さらに、DX(デジタルトランスフォーメーション)が進む時代だからこそ、むしろ「リアルな体験」や「現地でしか味わえない価値」が見直されています。オンラインで情報を得るのは簡単になりましたが、その先で「何を体験するか?」がより重要になってきていると思います。
だからこそ、観光地域マーケティングという視点で地域を魅力的に演出することは、これからの社会で必要とされるスキルだと感じています。旅行や観光に限らず、たとえば地元のお祭りやイベント、地域資源を活かした新規事業など、あらゆる場面で「人をどう惹きつけ、どう満足させるか」を考えるうえで大いに役立つはずです。
これから起業を目指す人へのメッセージ
原:最後に、このインタビューを読んでいる「起業や新規事業に関心がある人」に向けてアドバイスをお願いします。
山田:私自身、20代前半でラジオ局との契約を辞め、フリーターみたいな状態からスタートしました。それでもタイミングや行動力次第で、意外と扉って開くものなんだなって実感してます。
よく言ってる例えがあって「チャンスは“回転ずし”みたいなもの」って思っていて(笑)
流れてきたネタを取るのも取らないのも自分次第。つい「どうしよう」と躊躇しているうちに、隣の人に取られちゃうことだってあります。チャンスを活かすには、常に準備をしておくことと、「面白そう!」と思ったらすぐ手を伸ばす胆力が必要なんじゃないかなって。
何より大事なのは、「自分が本当にワクワクするテーマを選ぶ」ことだと思います。私の場合は海外や観光に興味があったからこそ大変でも続けられましたし、続けることで蓄積される知識やネットワークが増えてきました。
「今の会社にはちょっとフィットしてないかも?」とか「このままじゃ海外に行けないかも?」と思うなら、その違和感を無視しないほうがいい。
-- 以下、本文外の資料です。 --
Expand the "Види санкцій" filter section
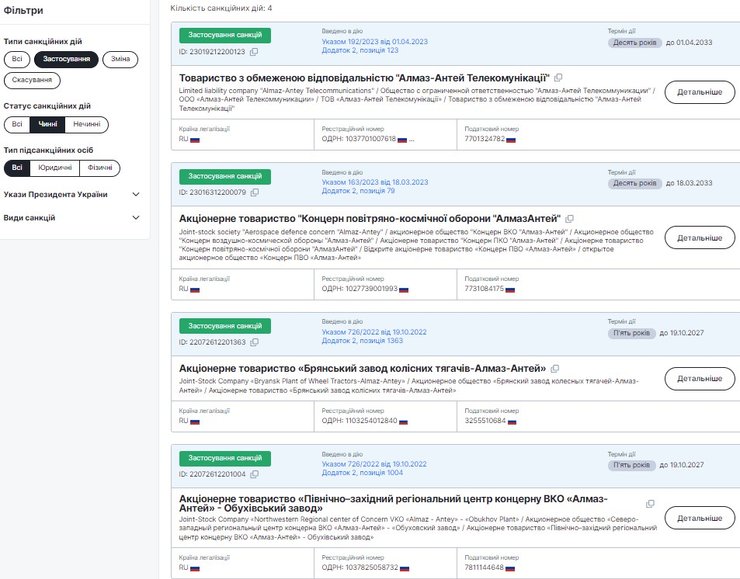 pyautogui.click(x=136, y=217)
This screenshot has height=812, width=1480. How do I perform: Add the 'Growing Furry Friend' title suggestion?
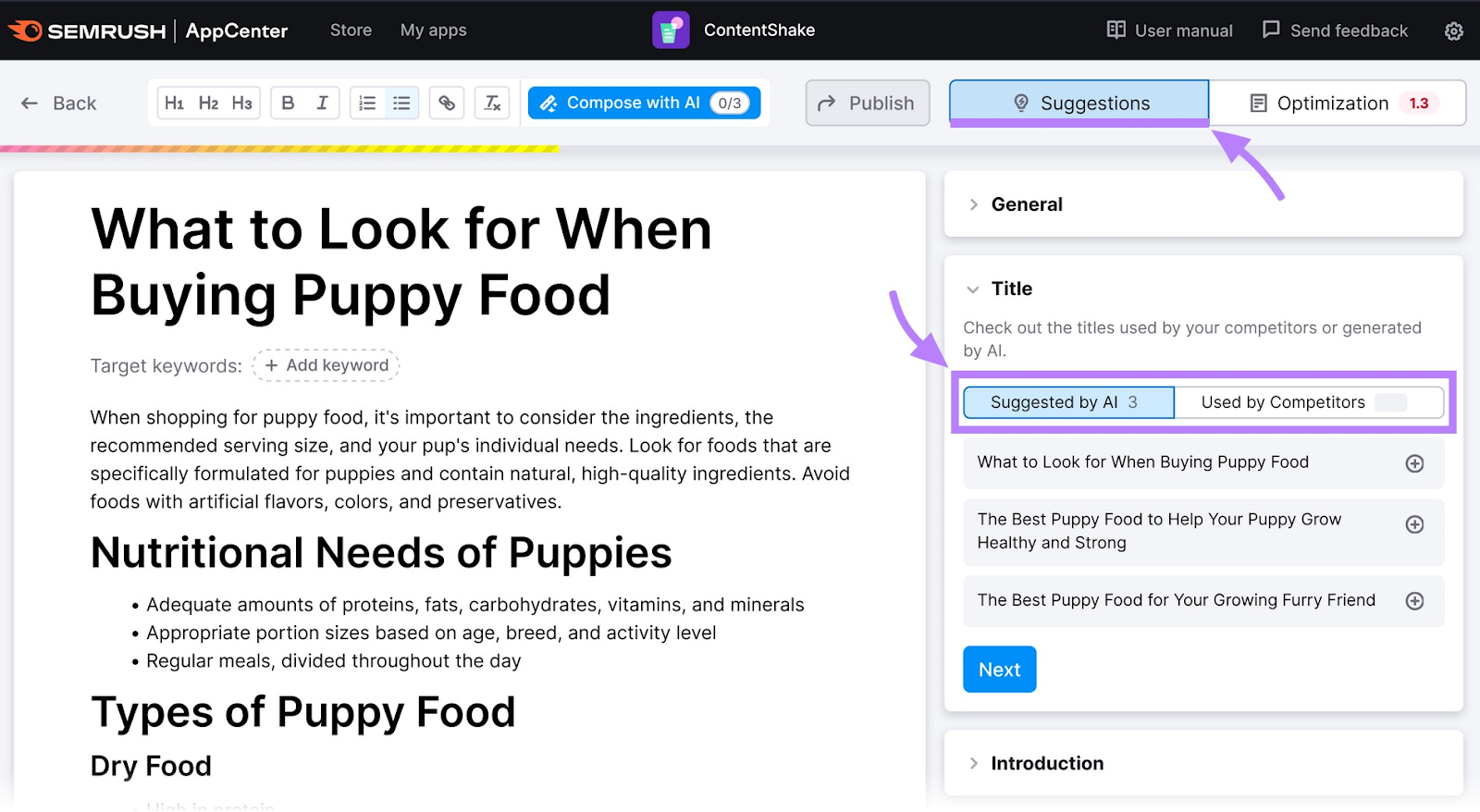coord(1414,601)
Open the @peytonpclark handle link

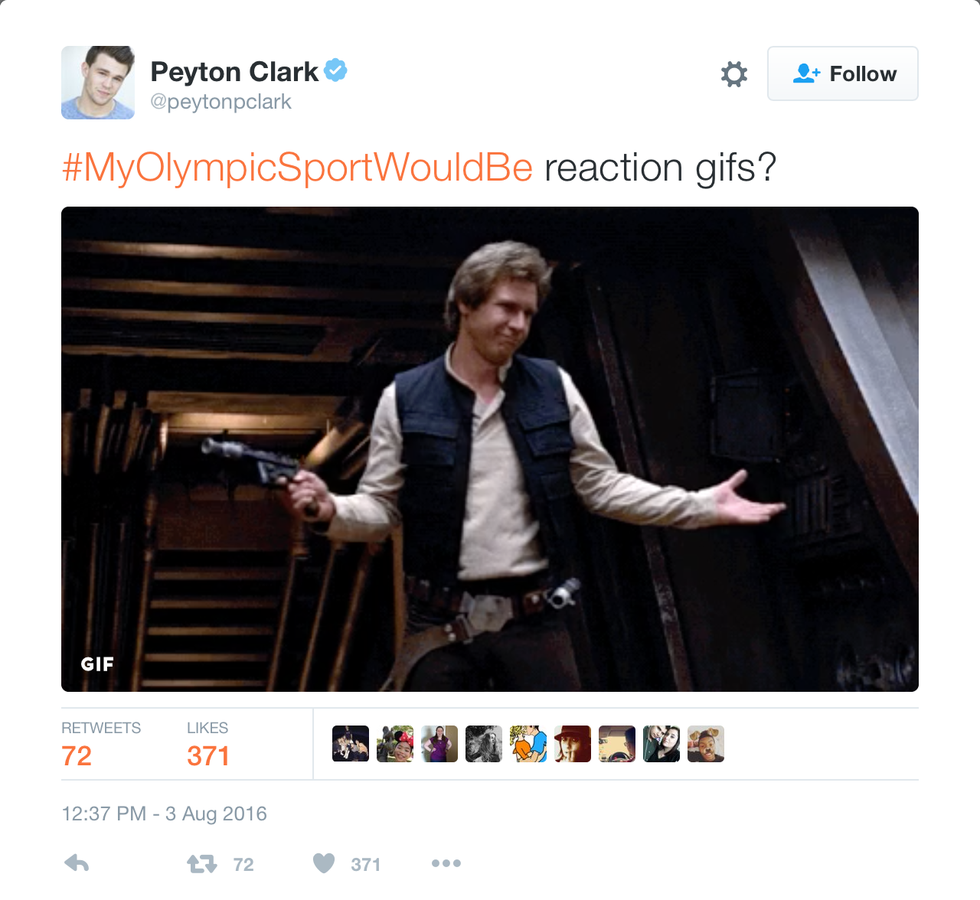(221, 102)
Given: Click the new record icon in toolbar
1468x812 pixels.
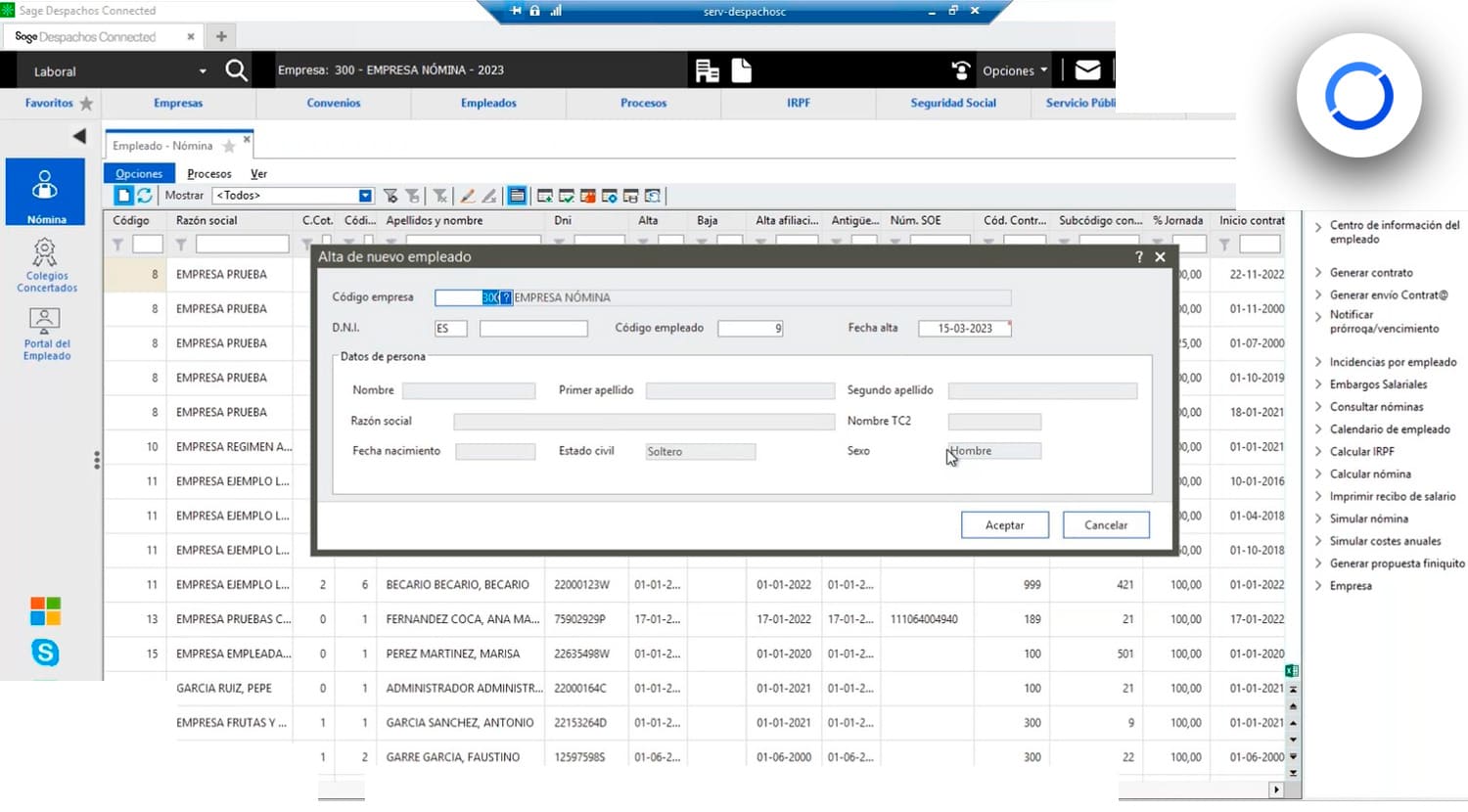Looking at the screenshot, I should point(123,196).
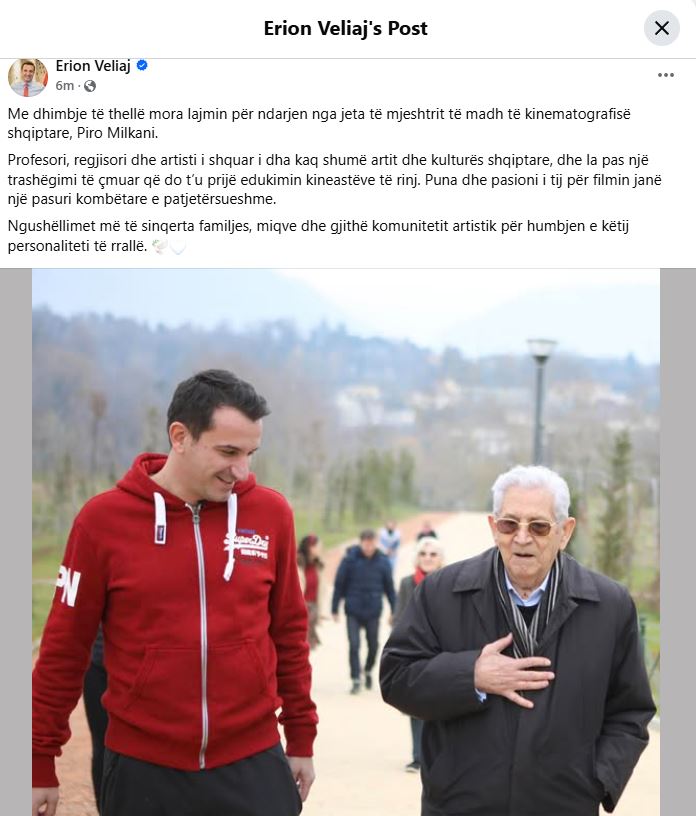Open the Erion Veliaj profile name link

point(93,66)
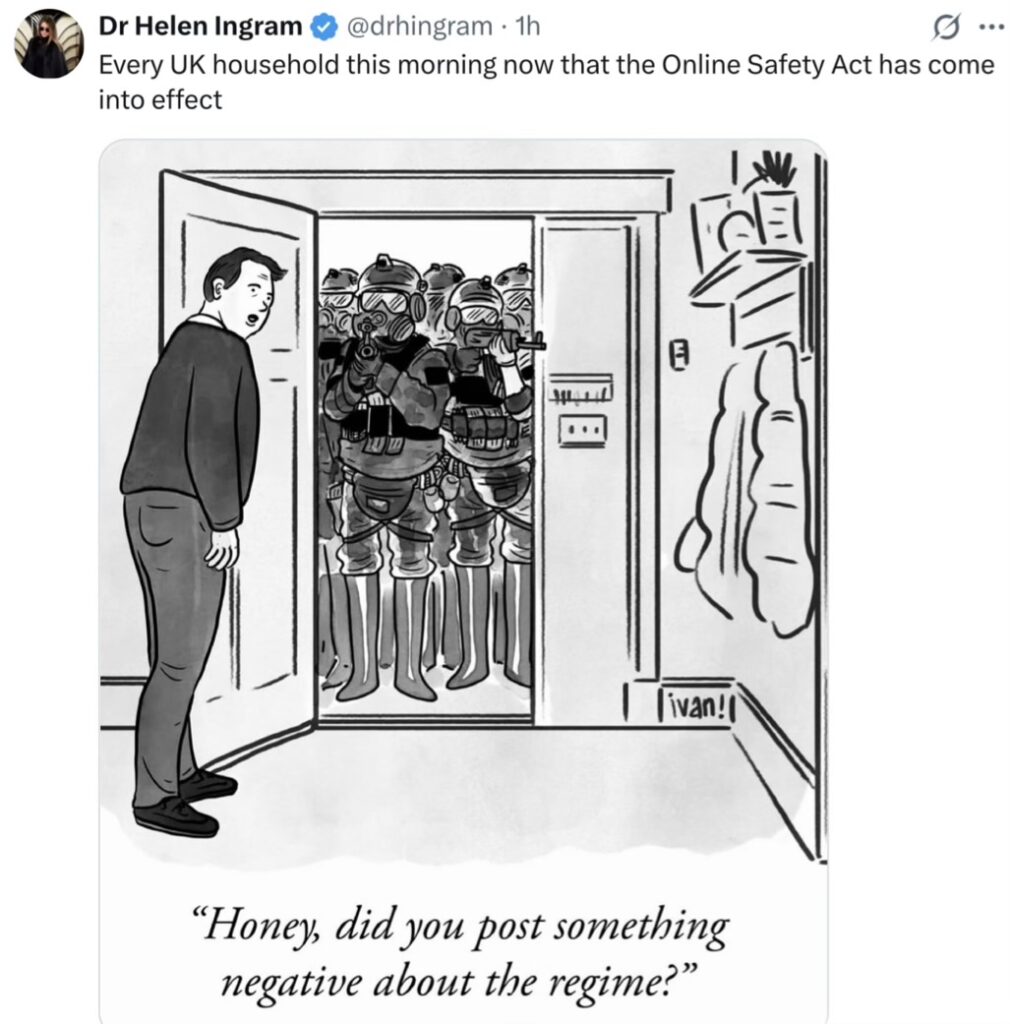This screenshot has height=1024, width=1010.
Task: Open the Grok explain-post icon
Action: tap(945, 28)
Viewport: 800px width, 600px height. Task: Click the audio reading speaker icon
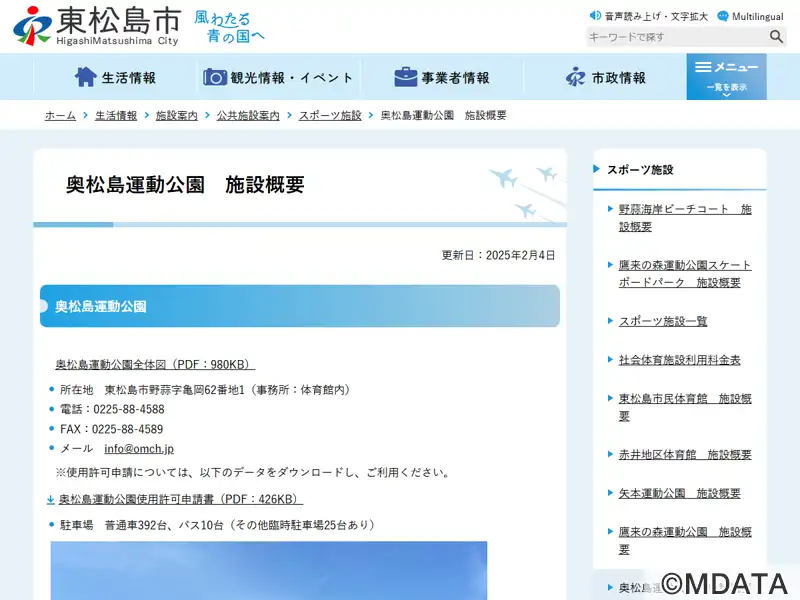pyautogui.click(x=595, y=16)
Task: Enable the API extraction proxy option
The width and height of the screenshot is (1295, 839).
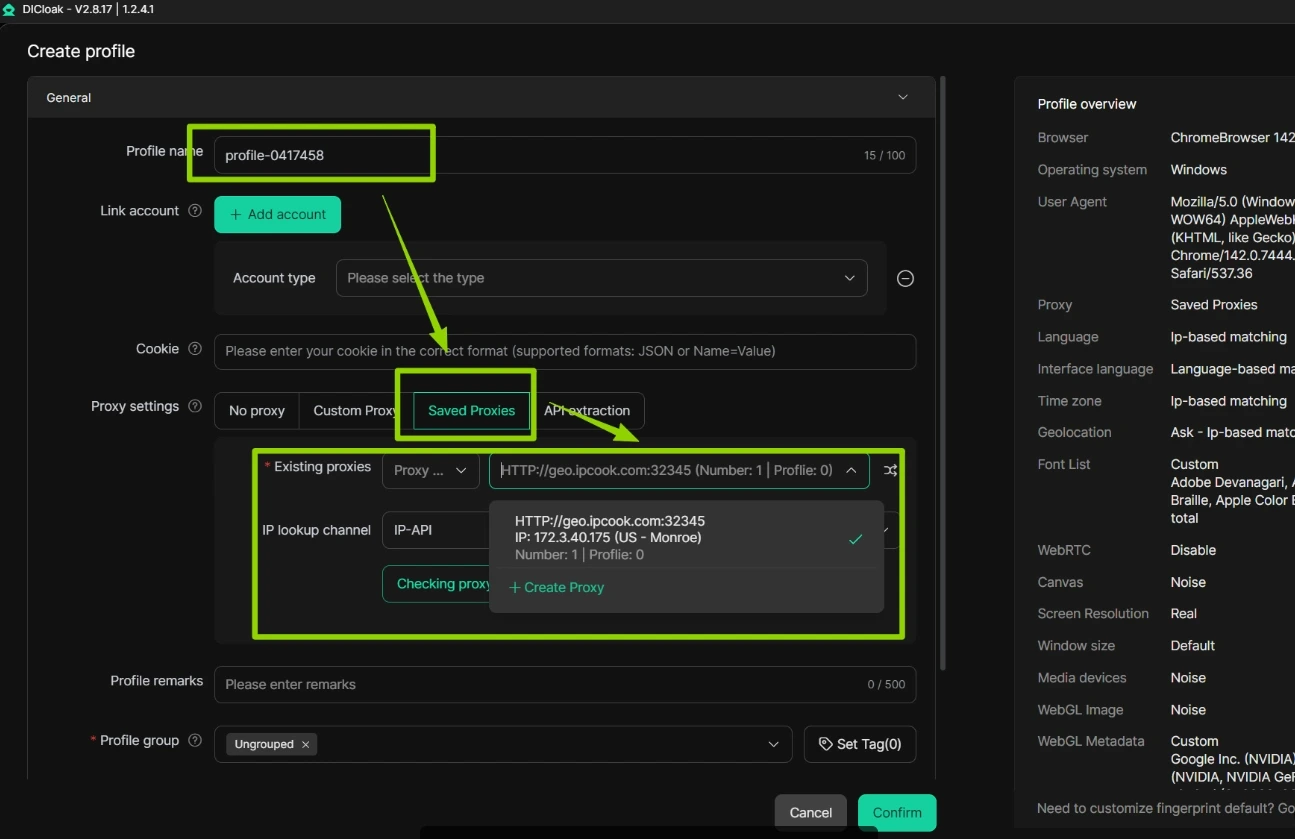Action: click(x=588, y=410)
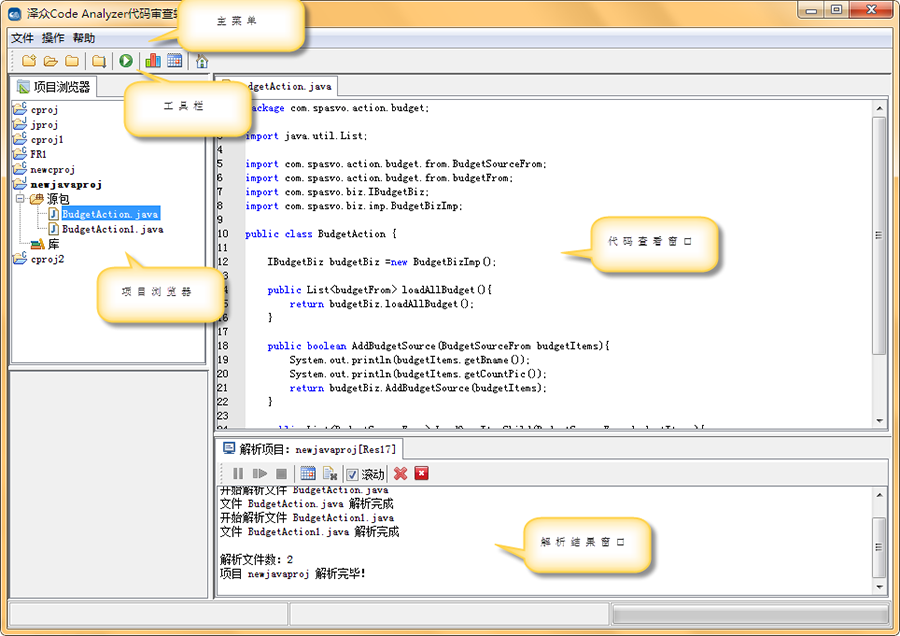Click the stop square in results toolbar
Viewport: 900px width, 636px height.
point(282,474)
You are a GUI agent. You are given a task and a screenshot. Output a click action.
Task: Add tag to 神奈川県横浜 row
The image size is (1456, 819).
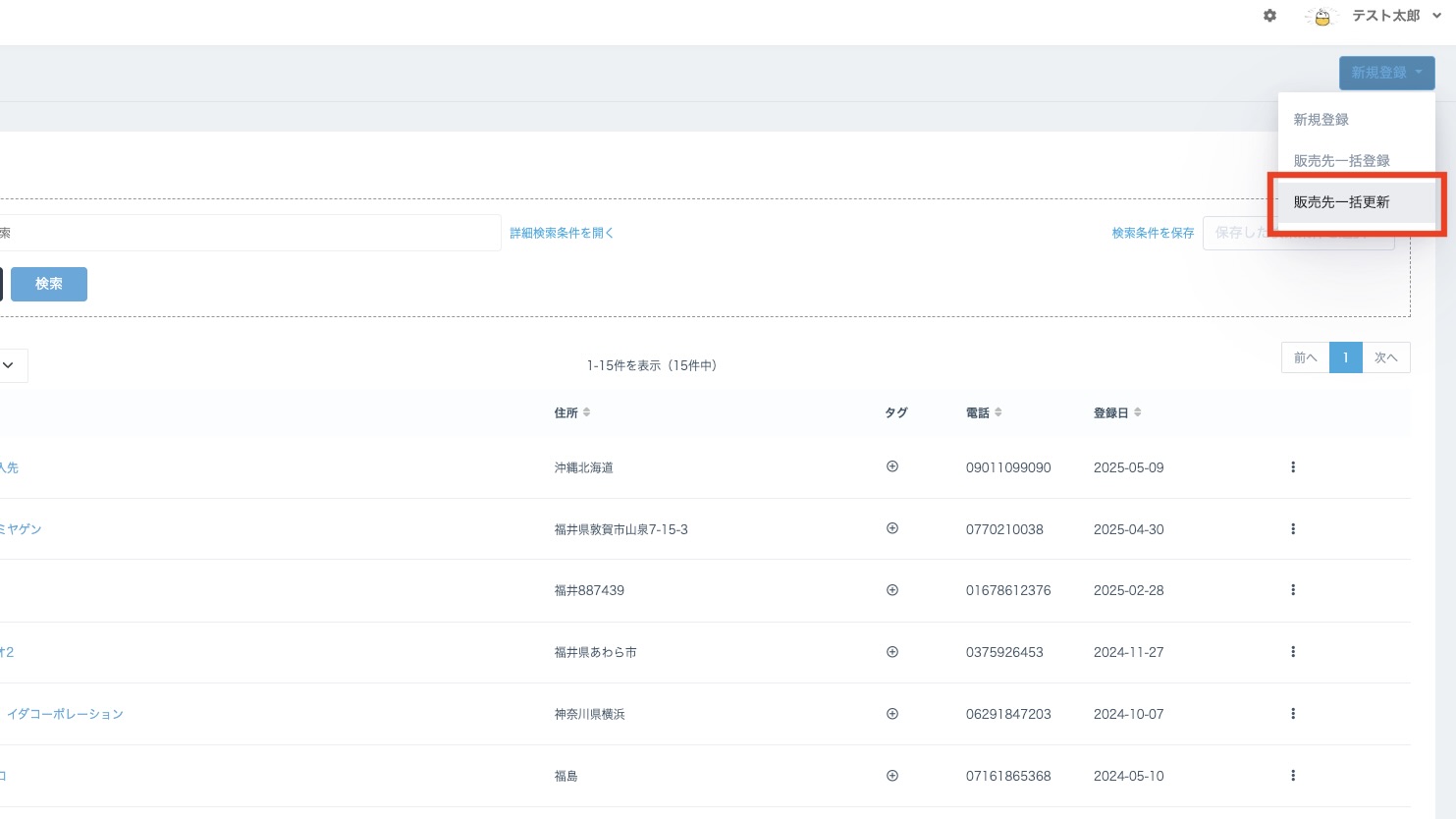click(x=892, y=714)
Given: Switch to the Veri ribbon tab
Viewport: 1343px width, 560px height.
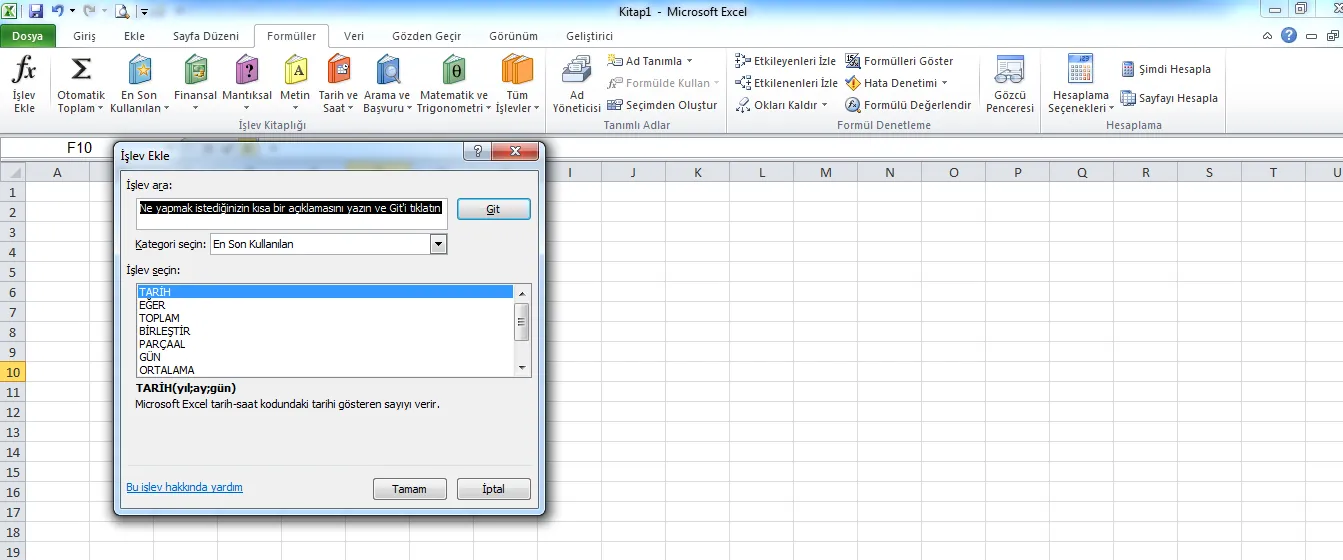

私のように徐々に働き方を変えていくパターンもあれば、一気に独立するパターンもある。いろんな道があるので、ぜひ自分の理想のライフスタイルを想像して、行動を始めてみてほしいですね。
まとめ
インバウンドプランナーとして国内外を飛び回りながら、ラジオパーソナリティや大学院進学など多彩な挑戦を続ける山田さん。そのキャリアは一見“寄り道”や“遠回り”が多いようにも感じます。しかし、本人はそれを楽しみ、結果的には「唯一無二」の強みをつくり上げています。
「チャンスは取りに行かなければ流れてしまう」――山田さんの言葉からは、自らの興味を軸に常に行動し続けてきた力強さが伝わってきました。
地域活性化や観光マーケティングにおいては、オペレーションやステークホルダーの調整など、企業マーケティングより複雑な側面があります。しかし、その難易度の高さこそがイノベーションの余地であり、地域を変えるダイナミックな可能性でもあるという視点は、多くのビジネスパーソンにとっても気づきがあったのではないでしょうか。